Mayor Ed Gainey and Allegheny County Executive Rich Fitzgerald said young people are the key to the rebirth of Downtown at an event on Tuesday, September 26.
“You see so many young people… there’s a different vibe coming,” Gainey said. “It’s not the vibe of yesterday, but it’s attracting young people. There’s no reason young people wouldn’t come Downtown if they didn’t find it attractive.”
Gainey and Fitzgerald spoke to more than 100 people – including business owners, workers, residents and students – at the University Center GRW Theater. They talked about lowering gun violence, challenges with dealing and using drugs, specifically on Smithfield Street, and bringing people back to work in the Downtown community after the Covid-19 pandemic.
Gainey floated the idea of placing the District Magistrate’s office Downtown to address drug and addiction-related crimes. The city has arrested 51 people for drug-related crimes on Smithfield Street, the mayor said, but they were back on the street within days.
“The homeless is not going nowhere the homeless was here before the pandemic,” Gainey said. “All the pandemic revealed is what we tried to keep under the rug.”

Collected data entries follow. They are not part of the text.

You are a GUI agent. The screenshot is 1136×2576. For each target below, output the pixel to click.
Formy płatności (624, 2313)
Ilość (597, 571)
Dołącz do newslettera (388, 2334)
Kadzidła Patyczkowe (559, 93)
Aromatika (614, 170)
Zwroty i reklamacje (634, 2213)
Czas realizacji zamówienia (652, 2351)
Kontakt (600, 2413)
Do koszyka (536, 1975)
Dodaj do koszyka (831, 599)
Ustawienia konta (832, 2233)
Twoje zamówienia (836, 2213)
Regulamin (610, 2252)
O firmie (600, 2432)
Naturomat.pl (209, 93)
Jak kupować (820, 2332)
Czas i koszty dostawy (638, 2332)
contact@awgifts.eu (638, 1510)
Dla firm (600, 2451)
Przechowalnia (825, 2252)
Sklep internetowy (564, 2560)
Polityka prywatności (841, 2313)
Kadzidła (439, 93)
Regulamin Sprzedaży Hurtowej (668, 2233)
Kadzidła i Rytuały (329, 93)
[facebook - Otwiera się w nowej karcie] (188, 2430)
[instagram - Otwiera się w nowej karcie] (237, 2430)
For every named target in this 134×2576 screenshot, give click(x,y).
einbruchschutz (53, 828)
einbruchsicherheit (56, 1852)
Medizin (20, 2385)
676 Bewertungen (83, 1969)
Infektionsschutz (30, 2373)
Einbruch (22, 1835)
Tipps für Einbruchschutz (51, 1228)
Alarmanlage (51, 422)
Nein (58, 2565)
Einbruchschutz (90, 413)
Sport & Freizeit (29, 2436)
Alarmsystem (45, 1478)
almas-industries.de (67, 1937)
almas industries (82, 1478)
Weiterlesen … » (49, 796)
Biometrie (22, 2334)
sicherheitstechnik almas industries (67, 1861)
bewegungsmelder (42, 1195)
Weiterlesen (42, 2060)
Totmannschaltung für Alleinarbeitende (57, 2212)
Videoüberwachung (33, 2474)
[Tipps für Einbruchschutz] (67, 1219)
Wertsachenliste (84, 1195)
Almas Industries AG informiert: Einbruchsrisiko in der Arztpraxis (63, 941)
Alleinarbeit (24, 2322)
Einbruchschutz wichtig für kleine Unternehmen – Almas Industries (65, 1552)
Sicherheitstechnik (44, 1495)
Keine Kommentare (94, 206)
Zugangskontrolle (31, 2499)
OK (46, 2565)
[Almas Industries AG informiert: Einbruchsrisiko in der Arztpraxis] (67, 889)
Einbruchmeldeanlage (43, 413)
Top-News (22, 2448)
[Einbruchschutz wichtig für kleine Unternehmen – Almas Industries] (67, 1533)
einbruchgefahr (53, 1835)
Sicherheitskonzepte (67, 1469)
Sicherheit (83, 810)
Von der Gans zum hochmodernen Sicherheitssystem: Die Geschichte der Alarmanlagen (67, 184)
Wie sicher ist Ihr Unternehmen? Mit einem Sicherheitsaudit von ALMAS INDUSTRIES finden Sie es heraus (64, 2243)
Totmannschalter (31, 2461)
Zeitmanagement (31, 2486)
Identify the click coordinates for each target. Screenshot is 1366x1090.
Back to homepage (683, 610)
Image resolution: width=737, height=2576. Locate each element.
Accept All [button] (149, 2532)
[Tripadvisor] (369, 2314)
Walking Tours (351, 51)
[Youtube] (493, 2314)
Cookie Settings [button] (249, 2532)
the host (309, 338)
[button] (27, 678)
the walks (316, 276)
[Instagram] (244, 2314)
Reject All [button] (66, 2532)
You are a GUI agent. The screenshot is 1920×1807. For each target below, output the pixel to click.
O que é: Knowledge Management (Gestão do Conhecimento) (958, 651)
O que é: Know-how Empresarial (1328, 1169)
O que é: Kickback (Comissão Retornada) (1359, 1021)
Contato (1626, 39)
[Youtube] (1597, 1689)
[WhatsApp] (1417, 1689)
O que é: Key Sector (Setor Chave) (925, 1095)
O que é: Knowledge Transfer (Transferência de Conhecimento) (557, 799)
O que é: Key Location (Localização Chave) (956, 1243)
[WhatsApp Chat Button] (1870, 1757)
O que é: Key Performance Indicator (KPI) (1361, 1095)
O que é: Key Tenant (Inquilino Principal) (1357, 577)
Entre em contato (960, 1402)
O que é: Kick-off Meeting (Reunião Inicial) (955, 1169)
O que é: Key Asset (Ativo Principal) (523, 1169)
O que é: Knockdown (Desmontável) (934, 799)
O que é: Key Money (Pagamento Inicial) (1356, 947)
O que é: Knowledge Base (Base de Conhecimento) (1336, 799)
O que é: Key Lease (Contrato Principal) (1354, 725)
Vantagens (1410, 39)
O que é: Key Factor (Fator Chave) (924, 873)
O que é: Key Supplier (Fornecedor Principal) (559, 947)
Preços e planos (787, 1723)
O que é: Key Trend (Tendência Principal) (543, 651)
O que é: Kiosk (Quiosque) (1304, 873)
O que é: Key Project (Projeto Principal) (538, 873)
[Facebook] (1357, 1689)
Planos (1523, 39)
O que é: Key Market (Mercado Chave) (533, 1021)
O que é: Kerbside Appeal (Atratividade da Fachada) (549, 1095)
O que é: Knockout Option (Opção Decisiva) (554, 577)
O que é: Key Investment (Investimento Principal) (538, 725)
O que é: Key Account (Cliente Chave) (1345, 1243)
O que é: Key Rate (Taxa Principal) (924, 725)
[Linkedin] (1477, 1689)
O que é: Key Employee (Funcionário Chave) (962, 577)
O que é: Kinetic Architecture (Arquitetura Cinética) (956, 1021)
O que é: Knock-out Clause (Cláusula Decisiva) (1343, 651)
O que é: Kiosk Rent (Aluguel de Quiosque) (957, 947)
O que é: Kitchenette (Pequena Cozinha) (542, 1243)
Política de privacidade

Gainey said he wants the people to judge his cabinet based based on what it said they would do, not on a “miracle.”
A line up of the county panelists who spoke on Tuesday (Photos by Cassandra Harris | For The Globe)
“Homeside Downtown is low again,” Gainey said. “Doing things that we’ve done to improve the quality of life admitting to you that we’re not there yet.”
Point Park University President Chris Brussalis acknowledged that there are challenges to overcome in the city.
Brussalis said. “I think it just demonstrates that we are all in, and we’re committed to this, and so we’re happy to host something like this.”